START DATA FOR THIS EXERCISE

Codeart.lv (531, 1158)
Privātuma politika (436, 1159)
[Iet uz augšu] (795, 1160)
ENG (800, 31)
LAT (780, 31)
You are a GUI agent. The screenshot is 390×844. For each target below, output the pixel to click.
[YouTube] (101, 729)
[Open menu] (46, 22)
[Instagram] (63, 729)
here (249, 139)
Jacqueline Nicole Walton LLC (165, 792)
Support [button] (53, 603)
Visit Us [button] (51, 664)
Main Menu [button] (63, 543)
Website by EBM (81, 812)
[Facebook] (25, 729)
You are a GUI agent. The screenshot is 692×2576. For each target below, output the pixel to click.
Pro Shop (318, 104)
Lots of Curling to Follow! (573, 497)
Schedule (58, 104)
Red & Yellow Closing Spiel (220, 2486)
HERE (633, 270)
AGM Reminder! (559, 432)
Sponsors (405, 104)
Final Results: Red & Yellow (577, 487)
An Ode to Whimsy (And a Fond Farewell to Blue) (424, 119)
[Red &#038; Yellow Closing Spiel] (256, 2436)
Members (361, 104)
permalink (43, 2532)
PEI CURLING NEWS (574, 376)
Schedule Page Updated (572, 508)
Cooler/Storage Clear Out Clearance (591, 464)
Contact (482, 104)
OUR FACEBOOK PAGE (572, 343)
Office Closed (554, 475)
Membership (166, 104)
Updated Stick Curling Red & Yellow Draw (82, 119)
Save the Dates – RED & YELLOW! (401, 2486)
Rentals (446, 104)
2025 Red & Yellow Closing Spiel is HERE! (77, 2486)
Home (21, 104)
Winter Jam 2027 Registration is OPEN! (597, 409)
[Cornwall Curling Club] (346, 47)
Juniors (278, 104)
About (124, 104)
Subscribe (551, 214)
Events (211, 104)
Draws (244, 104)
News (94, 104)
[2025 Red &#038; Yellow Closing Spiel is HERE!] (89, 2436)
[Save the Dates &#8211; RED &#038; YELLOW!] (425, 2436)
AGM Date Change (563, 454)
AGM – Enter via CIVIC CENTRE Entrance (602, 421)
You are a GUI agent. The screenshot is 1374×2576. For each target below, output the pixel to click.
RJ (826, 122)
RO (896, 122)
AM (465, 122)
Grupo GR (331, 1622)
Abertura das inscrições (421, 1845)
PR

END DATA FOR THIS EXERCISE

◆ HOW TO COMPLETE THIS TASK ◆
Copy out the records above exactly and completely.

◆ ANSWER BOX ◆
Codeart.lv (531, 1158)
Privātuma politika (436, 1159)
[Iet uz augšu] (795, 1160)
ENG (800, 31)
LAT (780, 31)
You are a GUI agent. The screenshot is 390×844. For each target below, output the pixel to click.
[YouTube] (101, 729)
[Open menu] (46, 22)
[Instagram] (63, 729)
here (249, 139)
Jacqueline Nicole Walton LLC (165, 792)
Support [button] (53, 603)
Visit Us [button] (51, 664)
Main Menu [button] (63, 543)
Website by EBM (81, 812)
[Facebook] (25, 729)
You are a GUI agent. The screenshot is 692×2576. For each target below, output the pixel to click.
Pro Shop (318, 104)
Lots of Curling to Follow! (573, 497)
Schedule (58, 104)
Red & Yellow Closing Spiel (220, 2486)
HERE (633, 270)
AGM Reminder! (559, 432)
Sponsors (405, 104)
Final Results: Red & Yellow (577, 487)
An Ode to Whimsy (And a Fond Farewell to Blue) (424, 119)
[Red &#038; Yellow Closing Spiel] (256, 2436)
Members (361, 104)
permalink (43, 2532)
PEI CURLING NEWS (574, 376)
Schedule Page Updated (572, 508)
Cooler/Storage Clear Out Clearance (591, 464)
Contact (482, 104)
OUR FACEBOOK PAGE (572, 343)
Office Closed (554, 475)
Membership (166, 104)
Updated Stick Curling Red & Yellow Draw (82, 119)
Save the Dates – RED & YELLOW! (401, 2486)
Rentals (446, 104)
2025 Red & Yellow Closing Spiel is HERE! (77, 2486)
Home (21, 104)
Winter Jam 2027 Registration is OPEN! (597, 409)
[Cornwall Curling Club] (346, 47)
Juniors (278, 104)
About (124, 104)
Subscribe (551, 214)
Events (211, 104)
Draws (244, 104)
News (94, 104)
[2025 Red &#038; Yellow Closing Spiel is HERE!] (89, 2436)
[Save the Dates &#8211; RED &#038; YELLOW!] (425, 2436)
AGM Date Change (563, 454)
AGM – Enter via CIVIC CENTRE Entrance (602, 421)
You are a GUI agent. The screenshot is 1374×2576. For each target below, output the pixel to click.
RJ (826, 122)
RO (896, 122)
AM (465, 122)
Grupo GR (331, 1622)
Abertura das inscrições (421, 1845)
PR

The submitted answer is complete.